(Stored items)
+===+
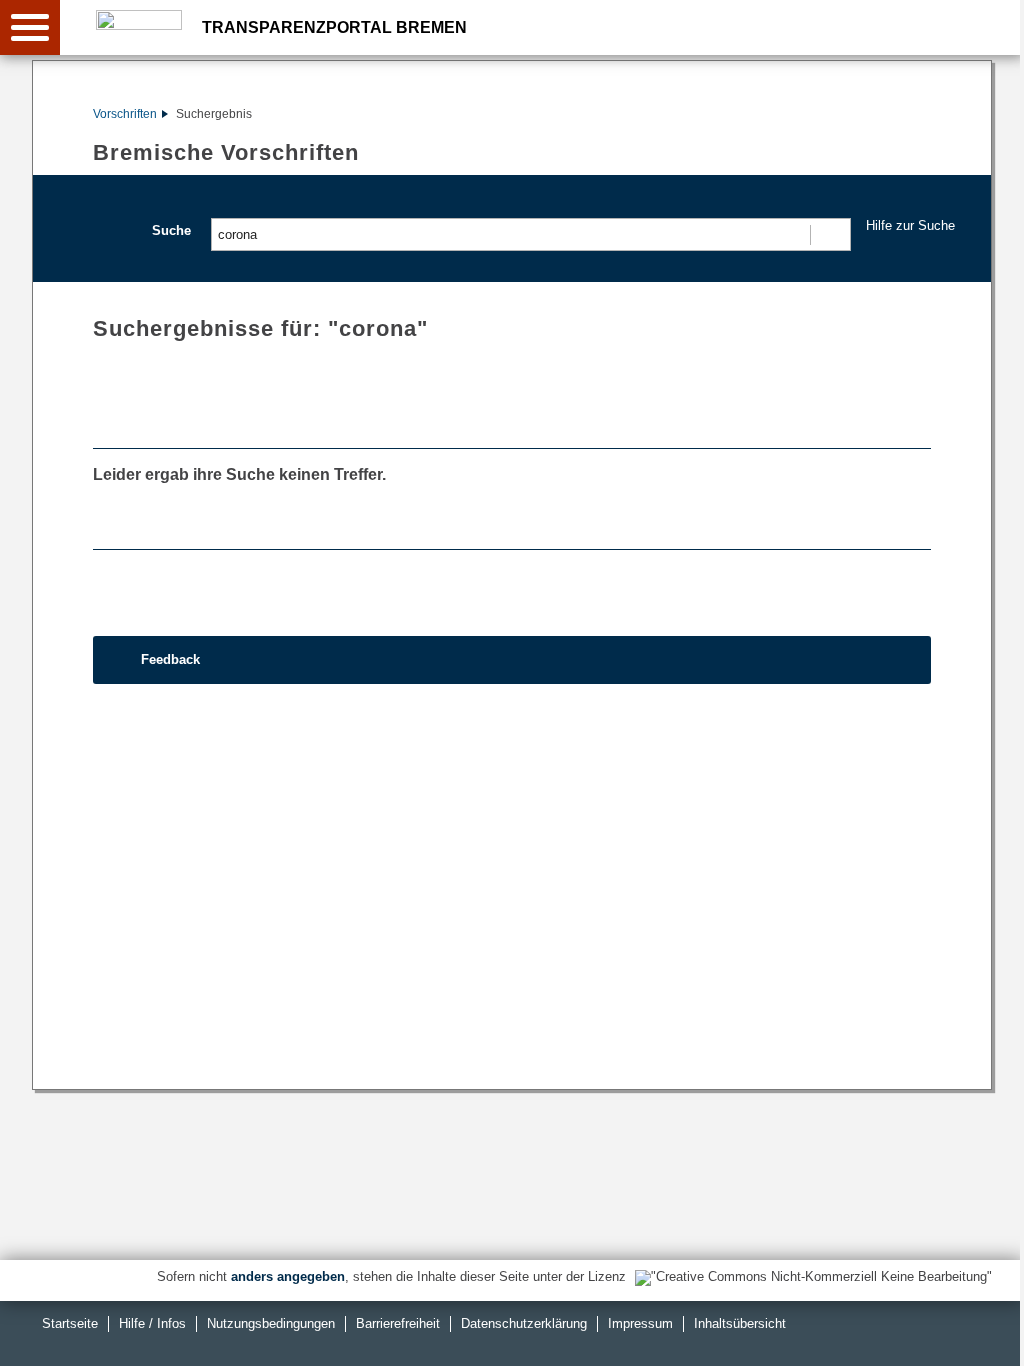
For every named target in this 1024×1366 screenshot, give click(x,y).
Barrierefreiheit (398, 1323)
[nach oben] (993, 1335)
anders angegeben (288, 1276)
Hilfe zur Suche (910, 225)
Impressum (640, 1323)
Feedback (170, 659)
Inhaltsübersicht (740, 1323)
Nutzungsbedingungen (271, 1323)
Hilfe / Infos (152, 1323)
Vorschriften (125, 114)
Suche (171, 230)
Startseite (70, 1323)
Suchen (829, 234)
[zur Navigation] (30, 27)
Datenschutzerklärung (524, 1323)
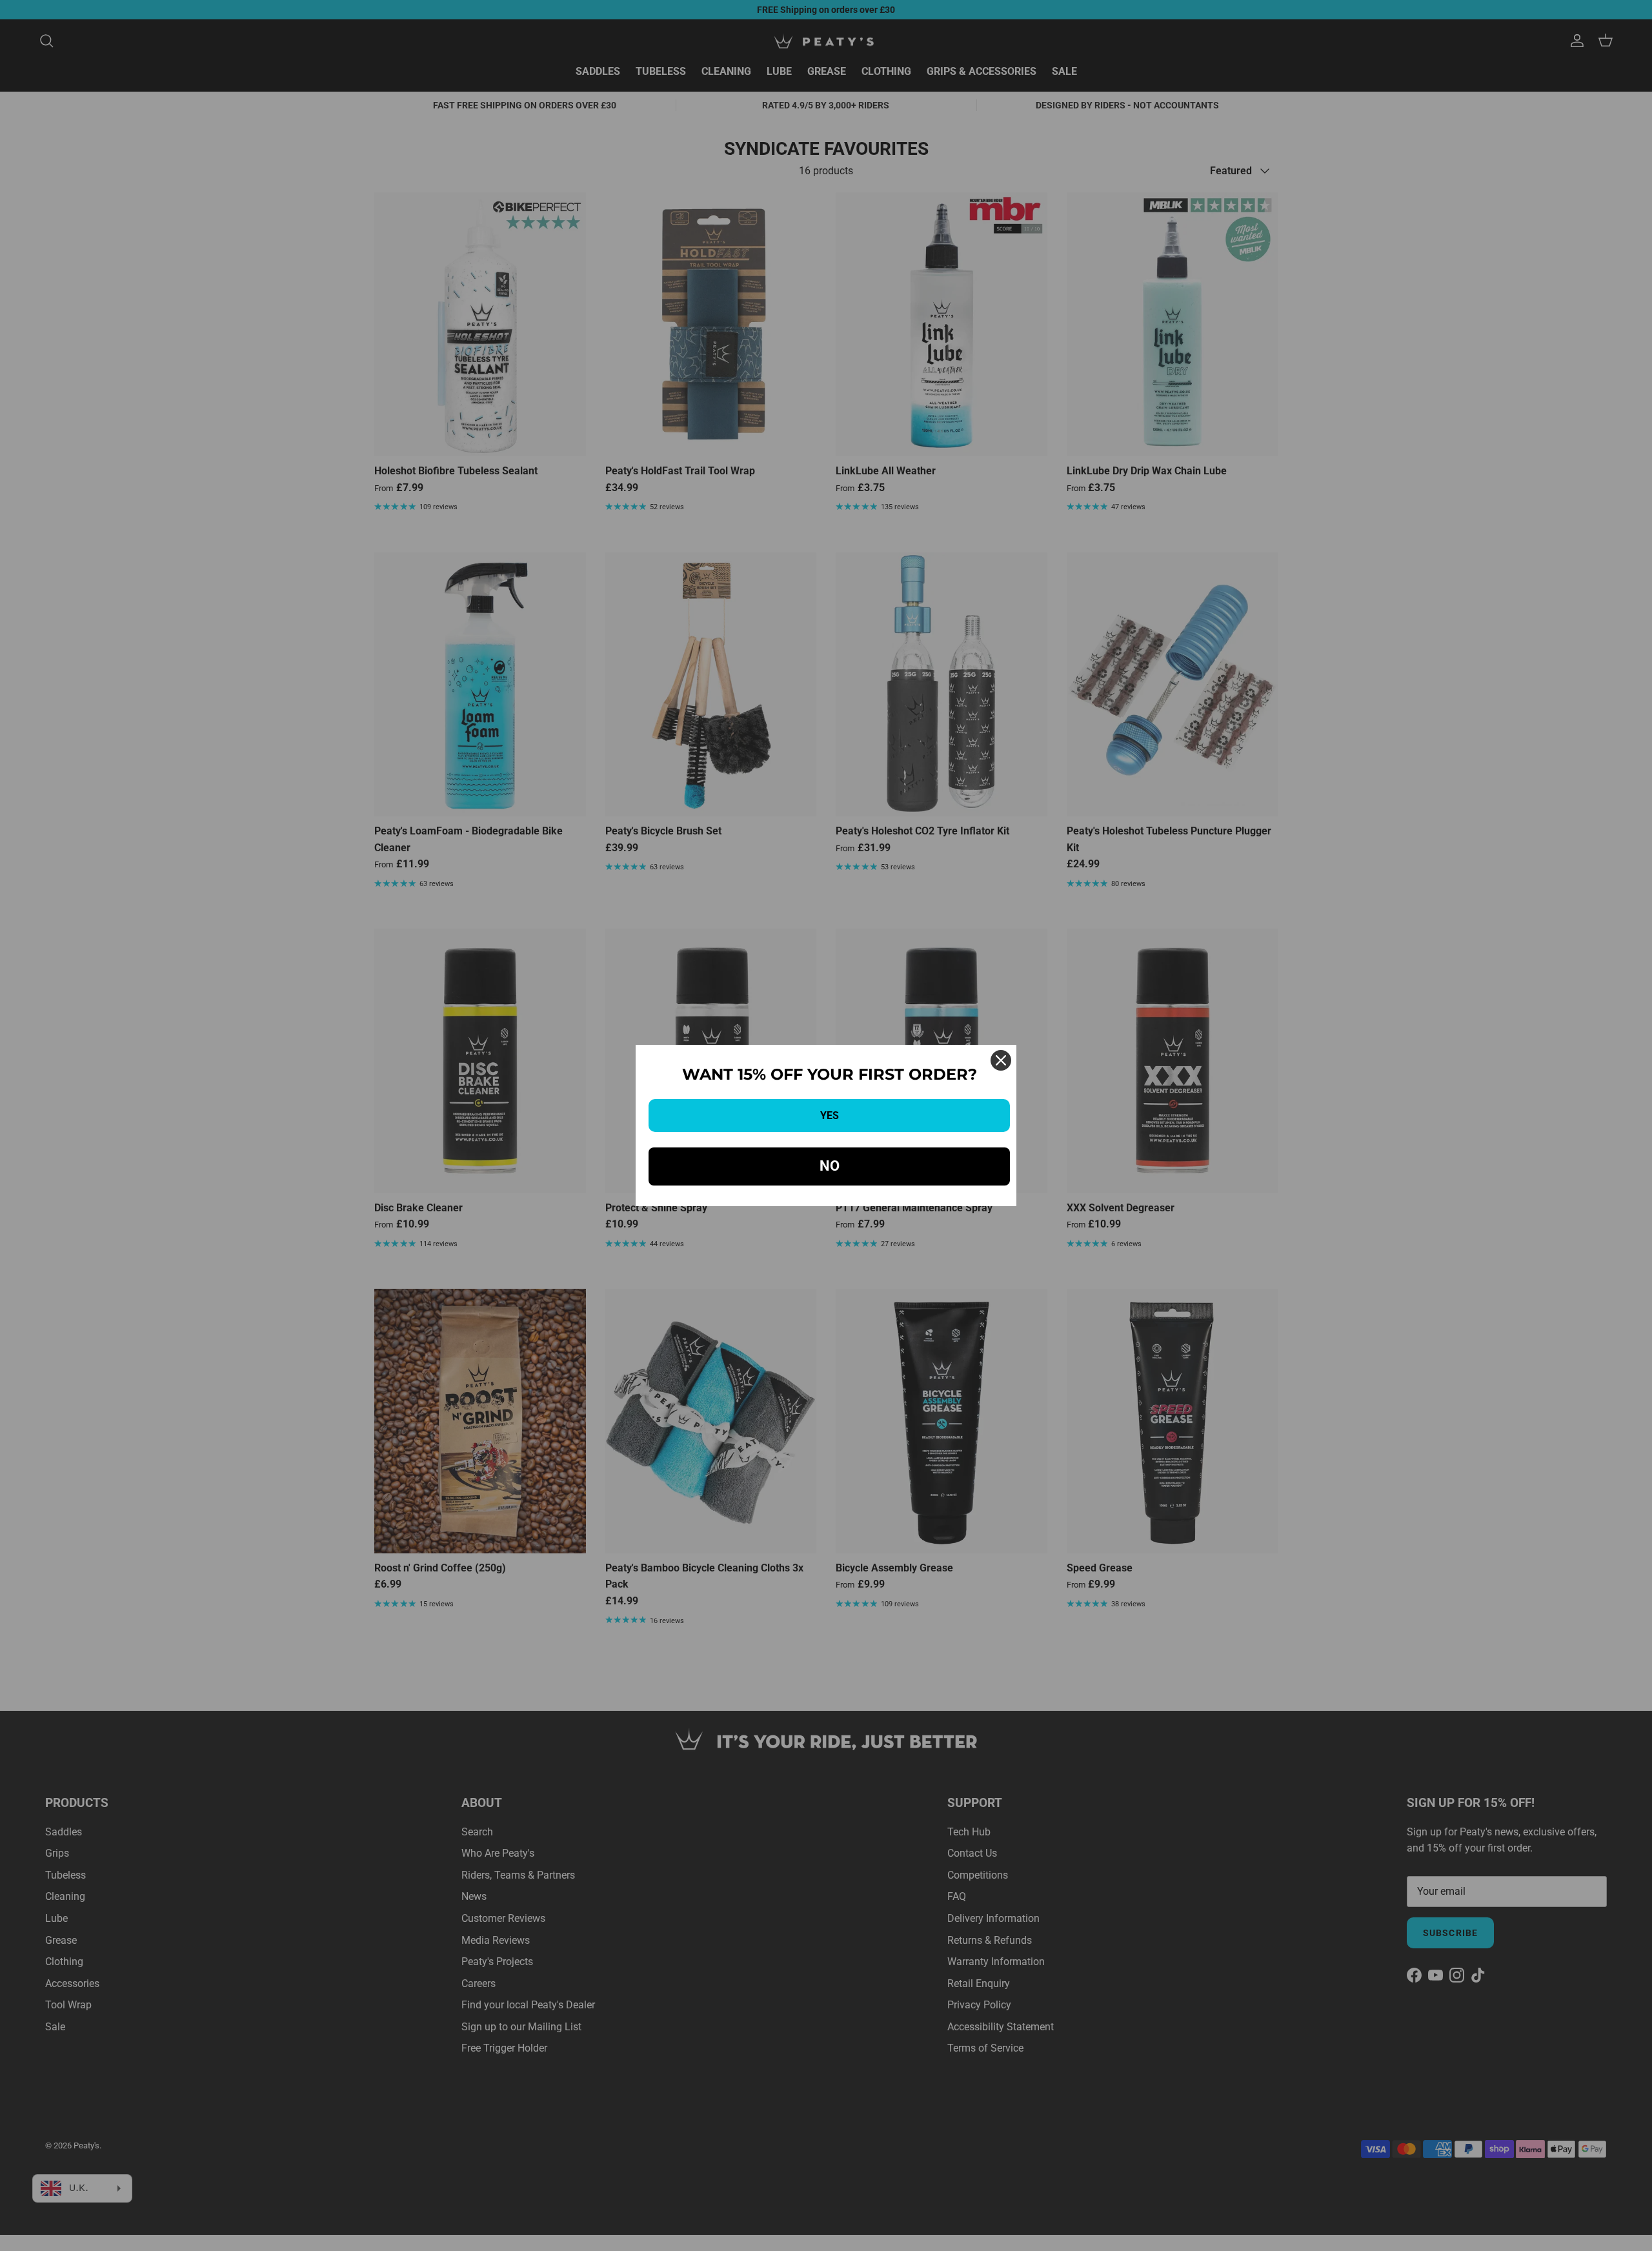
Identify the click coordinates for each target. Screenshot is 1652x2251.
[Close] (1000, 1060)
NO (830, 1166)
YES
+===+
Instructions to follow: Print the lines above from the one with "Hilfe zur Suche (910, 225)" through the one with "Datenschutzerklärung (524, 1323)", both included, exactly as written and nothing more.

Task output:
Hilfe zur Suche (910, 225)
Impressum (640, 1323)
Feedback (170, 659)
Inhaltsübersicht (740, 1323)
Nutzungsbedingungen (271, 1323)
Hilfe / Infos (152, 1323)
Vorschriften (125, 114)
Suche (171, 230)
Startseite (70, 1323)
Suchen (829, 234)
[zur Navigation] (30, 27)
Datenschutzerklärung (524, 1323)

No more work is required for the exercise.